5. No mesmo sentido, Pedro Dias Ferreira, «A Pensão Alimentar Na Sequência de Divórcio, Separação e Dissolução da União de Facto, Sua Alteração E Cessação», III Jornadas de Direito da Família e das Crianças, e-book, in https://crlisboa.org/docs/publicacoes/jornadas-familia2019/Pedro-Dias-Ferreira.pdf, onde se lê que, como «dependência da ação principal em que se peça a prestação de alimentos, pode o interessado requerer a fixação da quantia mensal que deva receber a esse título, enquanto não for paga a primeira prestação definitiva – artigo 384.º do CPC»; e este mecanismo «pode ser usado, quer na ação autónoma de alimentos, quer na ação de divórcio onde tenha sido formulado o pedido de alimentos definitivo, quer previamente a qualquer uma destas duas acções». Enfatiza-se, porém, que, dado «tratar-se de procedimento cautelar a providência depende da ação principal de alimentos, ou da ação de divórcio em que se cumule esse pedido».

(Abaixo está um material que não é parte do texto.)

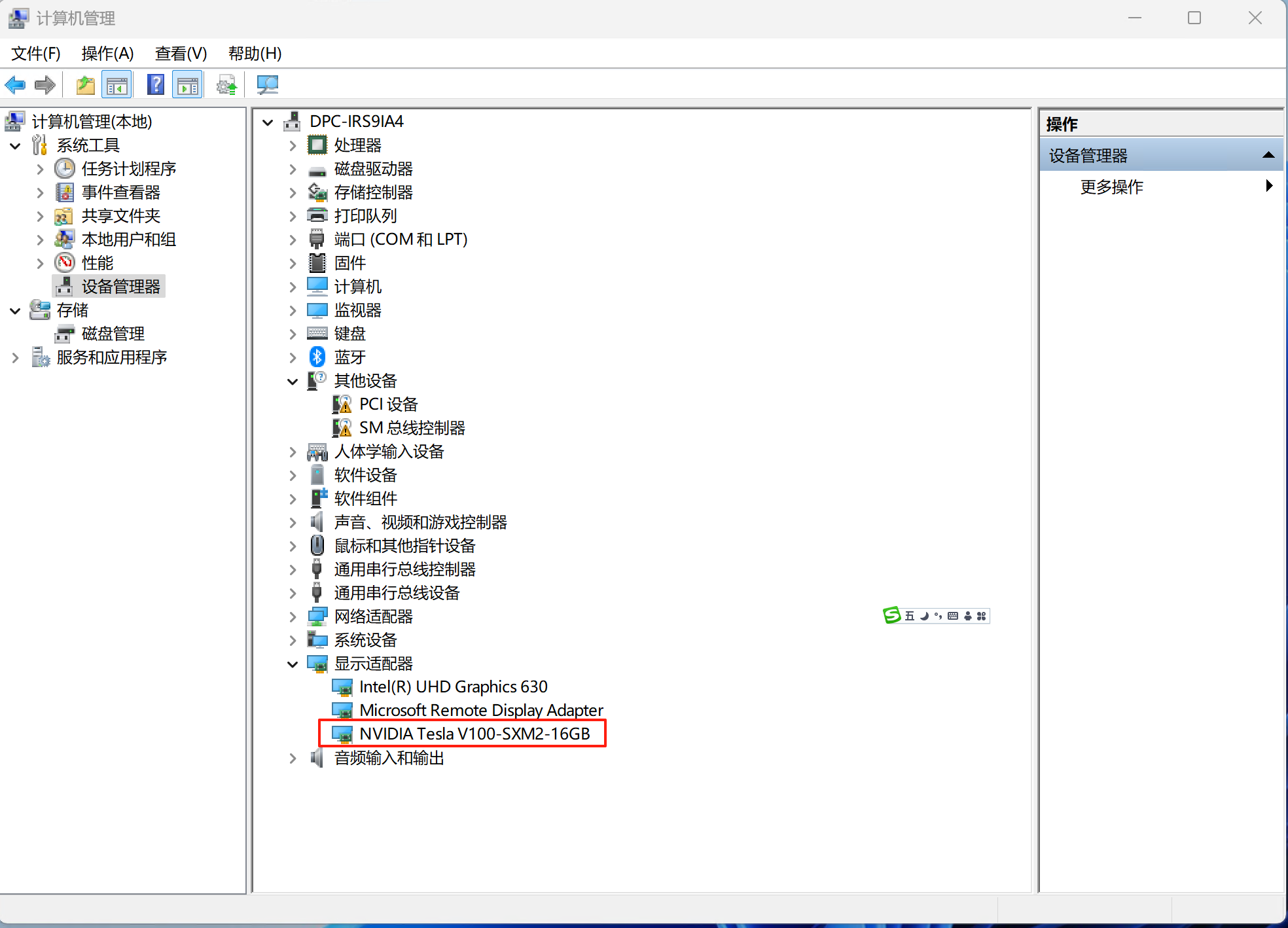Click the Up one level folder icon
Screen dimensions: 1288x928
tap(85, 85)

6. No mesmo sentido, Ac. da RP, de 18.02.2019, Fernanda Almeida, Processo n.º 2914/17.0T8MTS.P1, onde se lê que, na «ação de divórcio pode suceder, a requerimento da parte interessada ou por iniciativa do juiz que, nesse caso, terá que justificar qual a razão da conveniência dessa solução, seja enxertado um incidente em tudo semelhante ao procedimento cautelar de atribuição de alimentos provisórios».

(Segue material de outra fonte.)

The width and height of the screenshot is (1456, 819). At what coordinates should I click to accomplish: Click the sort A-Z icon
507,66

7. Neste sentido, Pedro Dias Ferreira, «A Pensão Alimentar Na Sequência de Divórcio, Separação e Dissolução da União de Facto, Sua Alteração E Cessação», III Jornadas de Direito da Família e das Crianças, e-book, in https://crlisboa.org/docs/publicacoes/jornadas-familia2019/Pedro-Dias-Ferreira.pdf, onde se lê que, no caso do art. 931.º, n.º 7, do CPC; «os alimentos fixados apenas se mantêm durante a pendência do processo de divórcio. Se pretender para além daquela data, deverá o requerente lançar mão da providência cautelar de alimentos do artigo 384.º do CPC». Na jurisprudência, Ac. da RE, de 12.10.2017, Manuel Bargado, Processo n.º 2521/16.4T8PTM.E1, onde se lê que o «art. 931º, nº 7, do CPC consagra tão só uma providência cautelar, de carácter especialíssimo, como preliminar ou incidente enxertado na própria ação de divórcio, com a finalidade de garantir a satisfação das necessidades essenciais de sustento, habitação e vestuário do cônjuge carecido»; e, uma «vez fixado o regime provisório de alimentos, mantém-se o decidido até ser definitivamente julgada a ação de divórcio, sendo certo que transitada em julgado essa decisão e seja qual for o seu desfecho - procedência ou improcedência – cessam os alimentos provisoriamente fixados ao cônjuge carecido».